欧州委員会では昨年、独禁法関連の問題を担当する責任者がアルムニア氏から、マルグレーテ・ヴェスタ(Margrethe Vestager)に交代。このヴェスタがグーグルとの問題解決について、当事者間の和解よりも法廷での判断のほうが好ましいと発言していたとWSJでは記している。

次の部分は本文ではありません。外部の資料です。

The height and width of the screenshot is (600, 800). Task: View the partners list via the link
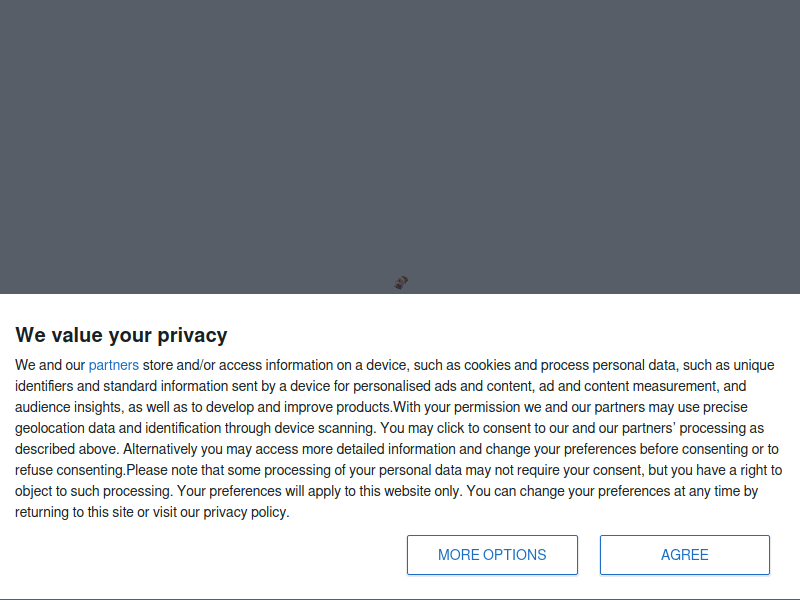113,365
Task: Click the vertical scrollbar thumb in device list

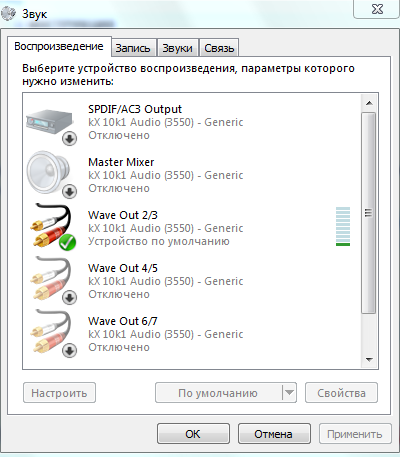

→ グーグルの独禁法違反問題、欧州委員会が競合他社に苦情公開の働きかけ - WirelessWire News
こういった話は欧州に限った話でもなく、中国や米国でもこの手の判断は政治的な判断になりがちです。あまり酷ければWTO提訴もありなんでしょうが、膨大な時間を要するWTOへの提訴自体、ドッグイヤーのIT業界では負け戦です。
被せUI禁止も今後は禁止?
以前、SamsungがTAIZENにAndroidユーザーを誘導すべく、TAIZEN風のUIをAndroidに被せたりしてましたが、ああいった行為を禁止することも先の2番目に抵触することになります。
→ 蹴茶: SamsungはGoogleに手綱を握られたのか? [2.21]
Googleがどういった舵取りをしてくるのか。興味深いところです。